NFT, Non-Fungible Token, quei “gettoni digitali” registrati su blockchain che custodiscono informazioni uniche, inalterabili, non sostituibili. Ne avevamo parlato già a febbraio per il Beeple che, dopo qualche settimana, avrebbe raggiunto $69,3 milioni da Christie’s; l’onda dell’entusiasmo ha travolto le grandi case d’asta internazionali, con nomi come Larva Labs mescolati con disinvoltura tra Basquiat e Jonas Wood; e poi solo conferme, una dopo l’altra, quando anche i collezionisti di opere in real life si sono inoltrati nell’universo – curato – della fantomatica crypto art. Più digital del digital, scrivevamo giorni fa; e non poteva passare troppo tempo perché, anche in Italia, si assistesse a vere e proprie mostre di NFT.
Dopo la grande esposizione allo UCCA Lab di Pechino, a marzo, e mentre l’Hermitage Museum annuncia un appuntamento dedicato ai Non-Fungible Token, a San Pietroburgo, Milano entra in corsa con Lost in Crypto: una mostra presentata da Plan X Art Gallery, a cura di DotPigeon, che punta i riflettori sulle opere di ben 10 artisti digitali. Dove? In via Marsala 7, a pochi passi da via della Moscova. Più precisamente, sui nuovi schermi Mi TV P1 da 55” di Xiaomi – il partner di questa mostra d’eccezione. Da domani e fino al 9 luglio, artisti digitali come Six N. Five, NessGraphics, Darius Puia, Ted Chin, Jam Sutton e Ondrej Zunka sfileranno sui televisori ultra tecnologici della multinazionale cinese, per un’esperienza visiva a prova di generazione Y.

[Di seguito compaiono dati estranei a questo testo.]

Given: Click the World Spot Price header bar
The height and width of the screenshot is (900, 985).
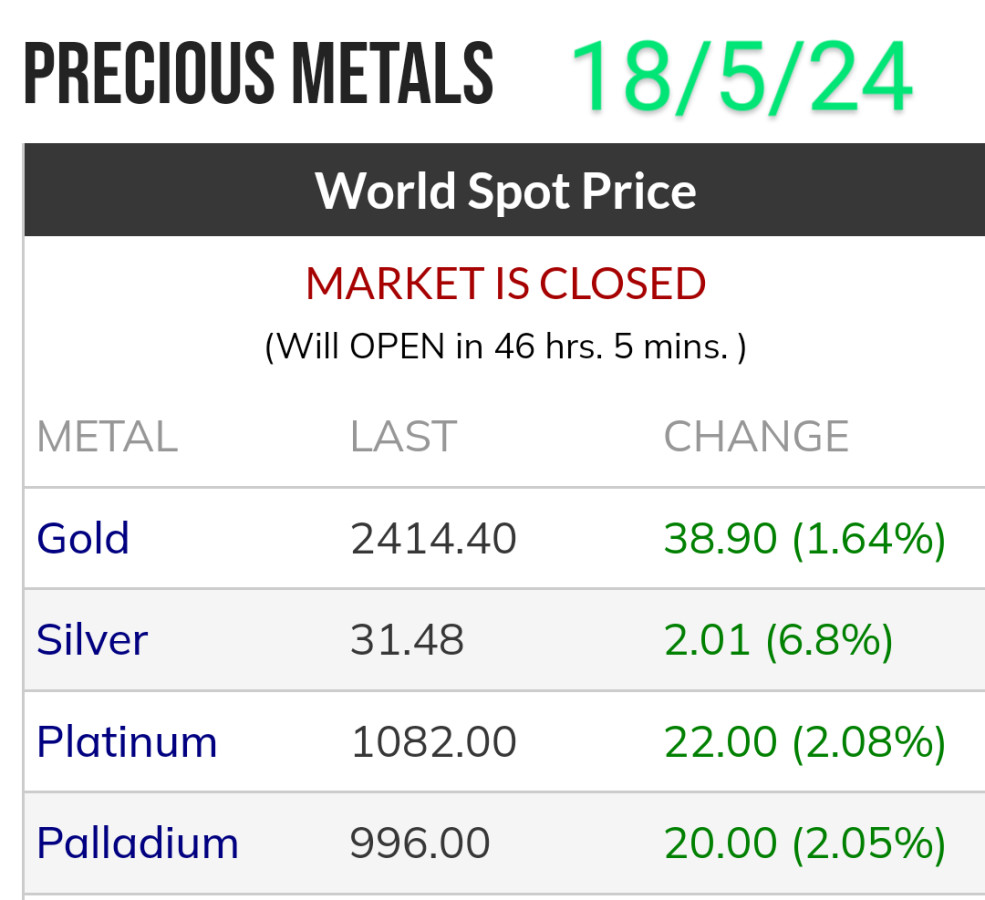Looking at the screenshot, I should point(505,190).
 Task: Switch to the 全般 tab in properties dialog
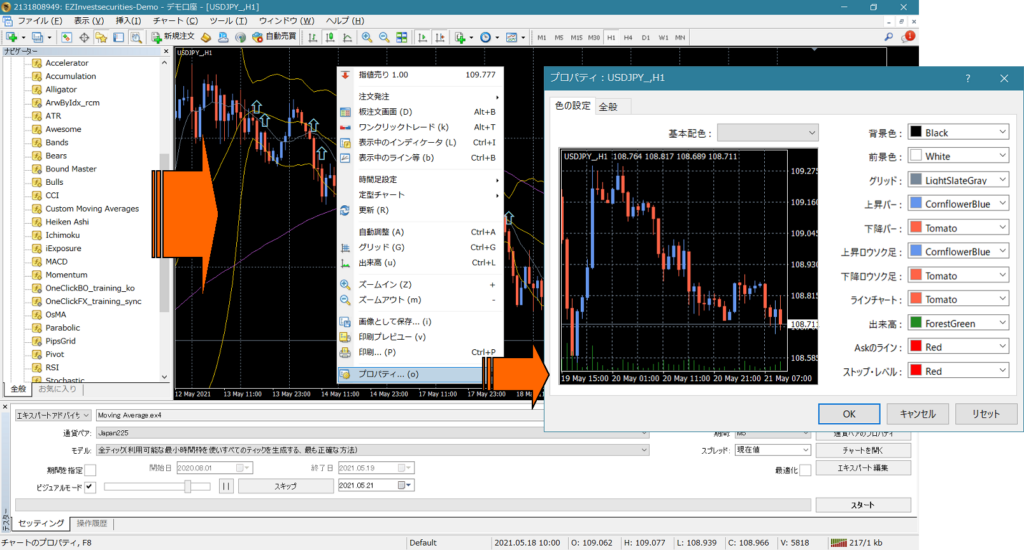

«Innovazione è una parola ad ampio respiro, che non si ferma a prodotti e servizi, ma arriva anche alle esperienze, e quindi perché no all’arte», dichiara Davide Lunardelli, Head of Marketing di Xiaomi Italia. «Gli artisti all’opera in questa mostra ce ne danno una dimostrazione concreta. Come Xiaomi Italia abbiamo già donato simbolicamente a un nostro Mi Fan la sua prima discussione nella nostra community, sotto forma di NFT. La direzione è chiara: continuare ad esplorare nuove forme di connessione con i nostri fan».
Qualche titolo? Goat amongst Goats del curatore DotPigeon, ad esempio, ma anche Connection di Josh Pierce, Brainwashed di Steven Baltay e HYP3RL00P di NessGraphics. Appuntamento a partire da domani, mercoledì 16 giugno, per perdersi tra le pieghe della crypto art meneghina.